OpenCL/CUDA Buffer Interface

Python interface

This document specifies an object as implementing the buffer interface by having a number of attributes and methods. If an implementation chooses to implement the buffer interface as a temporary view, the way to obtain the object implementing the BufferInterface is implementation-defined. The user may call BufferInterface.release() to explicitly release any resources associated with the view.

class BufferInterface
buffer

OpenCL: An object that has a int_ptr attribute which is a int representing the cl_mem pointer.

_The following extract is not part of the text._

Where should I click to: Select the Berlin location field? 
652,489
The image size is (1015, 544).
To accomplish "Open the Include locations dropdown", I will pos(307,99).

CUDA: An object that is castable to an int representing the numerical value of the CUDA device pointer.

offset

OpenCL: Relative offset from the beginning of :attr`buffer` to the start of the array data.

CUDA: Always zero.

Todo

We should also define a way to access a host pointer for the relevant memory area, if available.

dtype

Todo

What type system? numpy.dtype? lltypes?

shape

A shape tuple, just like :attr`numpy.ndarray.shape`.

strides

A strides tuple, just like :attr`numpy.ndarray.strides`.

strides

A strides tuple, just like :attr`numpy.ndarray.strides`.

release()

If self is a proxy to the actual object holding the data then either garbage collection or an explicit release call will free the resources occupied by the proxy. Otherwise, this method is a no-op.

Note

I don’t think it’s appropriate for the interface to mandate the use of pyopencl or pycuda. It’s of course intended that the interface play well with the two, but I believe this is about specifying an interface, not an implementation. That’s how I arrived at the spec above.

CPython interface

Todo

I would suggest that the CPython-specific interface be as minimal as possible, just providing a hatch to get to the low-level C interface.

C interface

Todo

Frédéric/Arnaud–could you paste in the interface that your array object obeys as a starting point?